Dataset items:
########################################
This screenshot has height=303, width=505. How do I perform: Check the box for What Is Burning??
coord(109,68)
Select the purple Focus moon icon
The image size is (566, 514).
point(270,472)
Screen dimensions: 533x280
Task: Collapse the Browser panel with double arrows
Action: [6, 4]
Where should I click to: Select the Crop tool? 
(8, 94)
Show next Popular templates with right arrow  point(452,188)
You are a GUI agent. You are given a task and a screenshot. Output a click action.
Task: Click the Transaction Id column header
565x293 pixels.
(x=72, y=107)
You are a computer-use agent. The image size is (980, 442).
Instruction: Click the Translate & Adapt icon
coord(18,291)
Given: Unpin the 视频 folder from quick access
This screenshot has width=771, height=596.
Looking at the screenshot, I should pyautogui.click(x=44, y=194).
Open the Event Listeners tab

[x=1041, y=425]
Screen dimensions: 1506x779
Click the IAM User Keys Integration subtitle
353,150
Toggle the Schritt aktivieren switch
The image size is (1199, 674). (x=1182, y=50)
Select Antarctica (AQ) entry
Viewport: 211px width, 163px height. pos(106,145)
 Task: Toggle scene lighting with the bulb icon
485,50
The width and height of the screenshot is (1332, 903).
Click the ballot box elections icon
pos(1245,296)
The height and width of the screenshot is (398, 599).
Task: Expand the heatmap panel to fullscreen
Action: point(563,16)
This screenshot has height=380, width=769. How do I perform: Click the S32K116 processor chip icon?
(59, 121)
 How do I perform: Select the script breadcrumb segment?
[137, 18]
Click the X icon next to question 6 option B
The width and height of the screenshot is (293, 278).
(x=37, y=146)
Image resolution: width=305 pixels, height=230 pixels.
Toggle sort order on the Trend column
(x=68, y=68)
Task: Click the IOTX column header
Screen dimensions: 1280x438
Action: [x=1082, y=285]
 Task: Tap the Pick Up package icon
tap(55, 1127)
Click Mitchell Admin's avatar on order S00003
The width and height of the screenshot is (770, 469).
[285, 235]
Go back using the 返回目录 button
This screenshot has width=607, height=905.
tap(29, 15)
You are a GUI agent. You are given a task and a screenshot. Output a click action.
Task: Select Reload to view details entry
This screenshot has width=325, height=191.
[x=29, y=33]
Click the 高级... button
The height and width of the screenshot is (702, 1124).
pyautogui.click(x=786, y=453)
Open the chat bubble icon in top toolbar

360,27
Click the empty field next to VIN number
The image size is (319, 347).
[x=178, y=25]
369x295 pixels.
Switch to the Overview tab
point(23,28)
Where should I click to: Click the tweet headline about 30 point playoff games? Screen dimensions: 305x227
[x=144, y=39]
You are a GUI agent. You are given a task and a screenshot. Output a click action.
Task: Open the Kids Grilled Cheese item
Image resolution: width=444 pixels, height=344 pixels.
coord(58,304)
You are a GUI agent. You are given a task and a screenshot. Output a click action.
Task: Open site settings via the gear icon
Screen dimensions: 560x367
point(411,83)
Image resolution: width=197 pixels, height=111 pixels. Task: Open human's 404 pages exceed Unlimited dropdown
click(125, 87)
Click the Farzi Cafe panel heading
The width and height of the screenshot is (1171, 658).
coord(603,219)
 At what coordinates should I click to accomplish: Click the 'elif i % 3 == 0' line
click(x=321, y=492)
########################################
▶ **Work item**
Print the entries once more, character for character.

▶ **Result**
This screenshot has height=303, width=505. How do I perform: Check the box for What Is Burning??
coord(109,68)
Select the purple Focus moon icon
The image size is (566, 514).
point(270,472)
Screen dimensions: 533x280
Task: Collapse the Browser panel with double arrows
Action: [6, 4]
Where should I click to: Select the Crop tool? 
(8, 94)
Show next Popular templates with right arrow  point(452,188)
You are a GUI agent. You are given a task and a screenshot. Output a click action.
Task: Click the Transaction Id column header
565x293 pixels.
(x=72, y=107)
You are a computer-use agent. The image size is (980, 442).
Instruction: Click the Translate & Adapt icon
coord(18,291)
Given: Unpin the 视频 folder from quick access
This screenshot has width=771, height=596.
Looking at the screenshot, I should pyautogui.click(x=44, y=194).
Open the Event Listeners tab

[x=1041, y=425]
Screen dimensions: 1506x779
Click the IAM User Keys Integration subtitle
353,150
Toggle the Schritt aktivieren switch
The image size is (1199, 674). (x=1182, y=50)
Select Antarctica (AQ) entry
Viewport: 211px width, 163px height. pos(106,145)
 Task: Toggle scene lighting with the bulb icon
485,50
The width and height of the screenshot is (1332, 903).
Click the ballot box elections icon
pos(1245,296)
The height and width of the screenshot is (398, 599).
Task: Expand the heatmap panel to fullscreen
Action: point(563,16)
This screenshot has height=380, width=769. How do I perform: Click the S32K116 processor chip icon?
(59, 121)
 How do I perform: Select the script breadcrumb segment?
[137, 18]
Click the X icon next to question 6 option B
The width and height of the screenshot is (293, 278).
(x=37, y=146)
Image resolution: width=305 pixels, height=230 pixels.
Toggle sort order on the Trend column
(x=68, y=68)
Task: Click the IOTX column header
Screen dimensions: 1280x438
Action: [x=1082, y=285]
 Task: Tap the Pick Up package icon
tap(55, 1127)
Click Mitchell Admin's avatar on order S00003
The width and height of the screenshot is (770, 469).
[285, 235]
Go back using the 返回目录 button
This screenshot has width=607, height=905.
tap(29, 15)
You are a GUI agent. You are given a task and a screenshot. Output a click action.
Task: Select Reload to view details entry
This screenshot has width=325, height=191.
[x=29, y=33]
Click the 高级... button
The height and width of the screenshot is (702, 1124).
pyautogui.click(x=786, y=453)
Open the chat bubble icon in top toolbar

360,27
Click the empty field next to VIN number
The image size is (319, 347).
[x=178, y=25]
369x295 pixels.
Switch to the Overview tab
point(23,28)
Where should I click to: Click the tweet headline about 30 point playoff games? Screen dimensions: 305x227
[x=144, y=39]
You are a GUI agent. You are given a task and a screenshot. Output a click action.
Task: Open the Kids Grilled Cheese item
Image resolution: width=444 pixels, height=344 pixels.
coord(58,304)
You are a GUI agent. You are given a task and a screenshot. Output a click action.
Task: Open site settings via the gear icon
Screen dimensions: 560x367
point(411,83)
Image resolution: width=197 pixels, height=111 pixels. Task: Open human's 404 pages exceed Unlimited dropdown
click(125, 87)
Click the Farzi Cafe panel heading
The width and height of the screenshot is (1171, 658).
coord(603,219)
 At what coordinates should I click to accomplish: Click the 'elif i % 3 == 0' line
click(x=321, y=492)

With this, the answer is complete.